Sunday, October 26, 2008

Wet, Wild, Wacky, and Eventually Wonderful

Note to the baseball gods: If you made 45,900 Phillies fans wait seven hours for the home team to lose another heart breaker of a World Series game, you are not baseball gods, you would be SATAN!

Whether it is fate, or luck, or whatever you want to call it these days, the Fightin' Phils narrowly pulled out a game three victory at 1:47 am to take a 2-1 series lead over the Rays in the first World Series game ever to be played in Citizens Bank Park. Truth be told, this game shouldn't have even been this close. However, you throw in a combination of more blown calls by the umpiring crew and the Phillies still struggling to hit with RISP and you had the gut wrenching feeling that nothing is going to come easy for this team and their fans, no matter what the final result of this World Series is.

The game was the latest starting game in the history of the World Series. This was because all of your typical World Series games for the Phillies over the last quarter of a century have this common denominator: RAIN. Look it up. Game three of the '83 series didn't exactly feature rain, but rather a storm from the night before resulting in wet turf that in all likelihood cost the Phillies game three (look up Ivan DeJesus). And as far as 1993 goes, we played two games in a downpour and I think we don't really need to rehash them. So needless to say I was not very optimistic when rain was in the forecast for yesterday. And by the way, the previous openers in '83 and '93 also featured left handed starters for the Phillies- and YES, Steve Carlton (who threw out the game's first pitch) and Danny Jackson were both the losing pitchers in those games.

Enter left hander number three- Jamie Moyer. The script is all too perfect: Local guy from Souderton who skipped school in 1980 for the Phillies World Series Parade. At 23, he made his big league debut and beats Steve Carlton, his boyhood hero. 22 years later at 45, he shouldn't be pitching in a softball league let alone the Major Leagues. Nonetheless, here is Moyer, in the twilight of his career and oh yeah, about to pitch THE biggest game of his life. After two rough outing in the playoffs, there was question as to whether Moyer should even start this game. Manager Charlie Manuel stuck with the guy who led the Phils in wins this year and he did not disappoint: allowing three runs in 6 1/3 innings (and two of the three runs were avoidable). Made even more impressive was the fact that Moyer pitched the game with a stomach virus.

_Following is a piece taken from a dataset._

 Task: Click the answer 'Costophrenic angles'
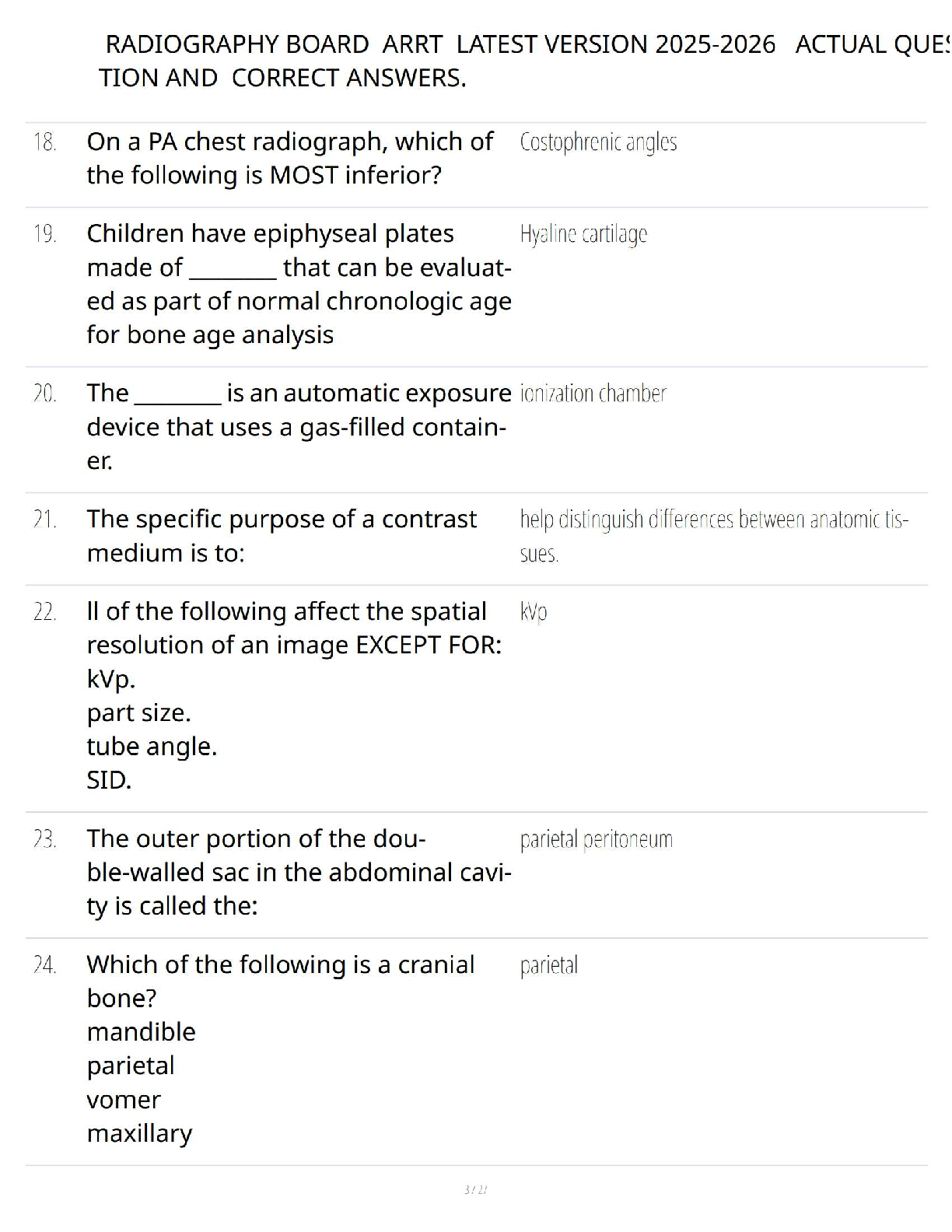click(x=598, y=142)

Needless to say, my fellow Hawk Hill alumni made us all proud last night. Truth be told, I wanted Moyer to win this game almost as badly as I wanted the Phillies to win the game.

Lost in the mix is Carlos Ruiz, who went two for three and shrugged off a crucial eighth inning throwing error that tied the game to have the only game-winning, walk off, infield hit in World Series history. Ruiz, who may have been the most inconsistent hitter on the Phillies this season, is the most consistent hitter in this World Series. His second inning homer off starter Matt Garza was just his fifth this season, but all five of his homers have tied the game or put the Phillies in the lead.

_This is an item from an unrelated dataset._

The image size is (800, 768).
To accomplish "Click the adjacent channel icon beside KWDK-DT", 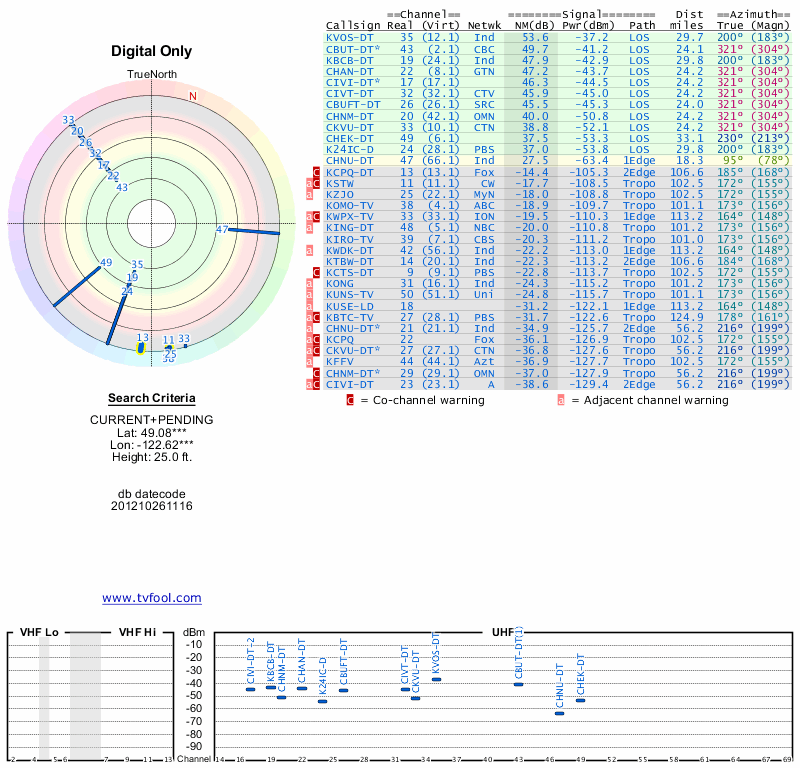I will [310, 250].
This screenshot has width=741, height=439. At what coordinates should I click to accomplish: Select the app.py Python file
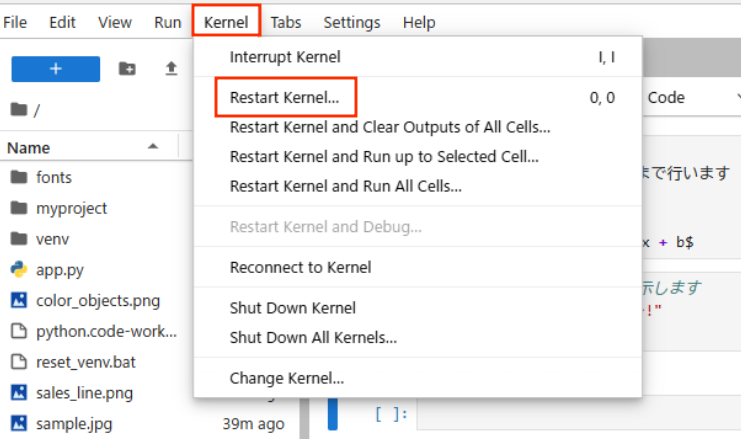point(59,269)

A story that surfaced after the game was that Tim McGraw, son of the late Phils reliever Tug, scattered some of his father's ashes on the pitcher's mound prior to the start of the game. Ya gotta believe that Tugger was looking out for the Phils and the fans this night.

If the Phillies lost this game, it would have gone down in the top five heartbreaking losses in this club's checkered history. Instead, they pulled it out for their first game three victory in six World Series appearances. The team will be the death of all of us for how they do things, and I may not live to see my next birthday. If there are two more wins and a parade down Broad Street, I think I have a chance. They have never won a game four in their World Series contests either, so Joe Blanton will need to be on his best tonight against Rays starter Andy Sonnanstine.

Last night they made the impossible just two steps closer.